Radiative cooling, another heat-reduction method, entails sending the emission of heat within a specific portion of the infrared spectrum into the upper atmosphere, thus enabling a surface to achieve a temperature lower than the ambient air. Given the narrow frequency band within which radiative cooling is operable, the process is difficult to attain. However, renewable cooling and refrigeration systems company SkyCool Systems, founded by a former Stanford University researcher, has developed a reflective panel designed to redirect this range of infrared light—as well as 97 percent of sunlight—back into the sky. Under the midday sun, the material remains 8.82 F cooler than the surrounding air—the equivalent of 40 watts per square meter of cooling power. By incorporating piped water beneath the panels, SkyCool Systems suggests that its technology can replace or enhance the condenser element in existing air conditioning equipment, making the technology particularly advantageous for building retrofits. If widely applied, the company’s radiative cooling technology could reduce between 10 and 20 percent of air conditioning-based energy consumption in the U.S., according to a 2012 Advanced Research Projects Agency-Energy study.

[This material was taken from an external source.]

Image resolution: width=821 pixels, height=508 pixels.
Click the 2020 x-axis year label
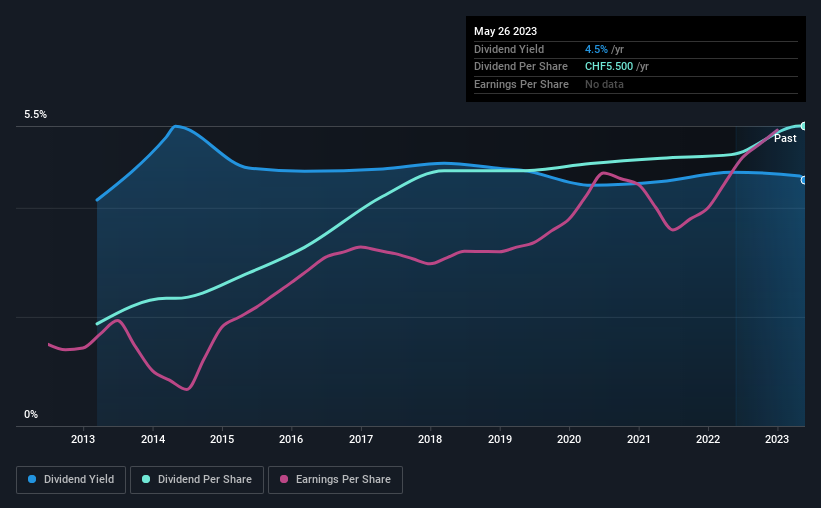[569, 439]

Like many new technologies, these emerging materials and systems require additional development and testing before widespread deployment. Furthermore, cost is likely to remain a fundamental factor, thus limiting early adoption. Nevertheless, the extraordinary potential benefits of these offerings—and the palpable momentum driving their development—indicate that the building envelope remains fluid territory for technical experimentation and advancement.